Three reflections to thanks to A [and B/family] (Minister, including Spouse/Family if appropriate).

A [and B/family] to respond.

Two people to pray for A [and B/family] [1] (giving thanks for the past) and [2] (praying for the future).

K to produce a photo tribute (to be shown before-hand as people are arriving, and after the formalities – on a loop).

ORDER

  1. Welcome and Introduction – 

Opening words from Scripture:

Give thanks in all circumstances; for this is the will of God in Christ Jesus for you  

1 Thessalonians 5:18

A man going on a journey called his servants and entrusted to them his property.  To one he gave five talents, to another two, to another one, to each to his own ability.  Then he went away.  He who had received the five talents went away at once and traded with them, making five talents more… Now after a long time the master of those servants came and settled accounts with them.  And he who had received the five talents came forward, bringing five talents more, saying, ‘Master, you delivered to me five talents; here, I have made five talents more.’  His master said to him, ‘Well done, good and faithful servant. You have been faithful over a little; I will set you over much. Enter into the joy of your master.’

Matthew 25:14-16; 19-21

These things I have spoken to you while I am still with you.  But the Helper, the Holy Spirit, whom the Father will send in my name, he will teach you all things and bring to your remembrance all that I have said to you.  Peace I leave with you; my peace I give to you.  Not as the world gives do I give to you.  Let not your hearts be troubled, neither let them be afraid.

John 14:25-27

Reflection – 

Farewells are not the strong suit of the Anglican Church.  There is no formal liturgy in the Prayer Book for when a minister retires or leaves a parish.  We’re rather good at de-commissioning buildings and boats, but we don’t express our thanks to people nearly enough … or deeply enough.  We expend much more energy on greetings and inductions.  
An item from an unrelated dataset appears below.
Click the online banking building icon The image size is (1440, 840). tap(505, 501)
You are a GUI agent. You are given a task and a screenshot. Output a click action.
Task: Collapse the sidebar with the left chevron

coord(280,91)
This oversight is echoed in Scripture.  Moses, as with all great generals, simply fades away.  Elijah’s departure on a fiery chariot can’t be replicated today for OH & S reasons.  The Book of Acts ends abruptly – it provides scant detail of what happened to Paul once he reached Rome.

Paul’s farewell to the Ephesian leaders in Acts 20:17-38 is a helpful template.  Our Anglican ordination service, containing the exhortations of the bishop and the responding undertakings by ordinands for the priesthood, probably draws its inspiration from Paul’s words.  It is as if Paul is settling accounts with his flock, reminding them that he has been a faithful leader and what ministry should look like in practice.  As the account was being settled, the Ephesians must have realised they were very much in Paul’s debt.  A [and B/family] we are very much in your debt.  There were several things that exercised Paul’s mind as he said goodbye and examined his ministry.  I will now put those questions to this congregation and invite them to respond with the words that appear on the screen: 

Did you live with your people?

Did you serve the Lord with humility and with tears?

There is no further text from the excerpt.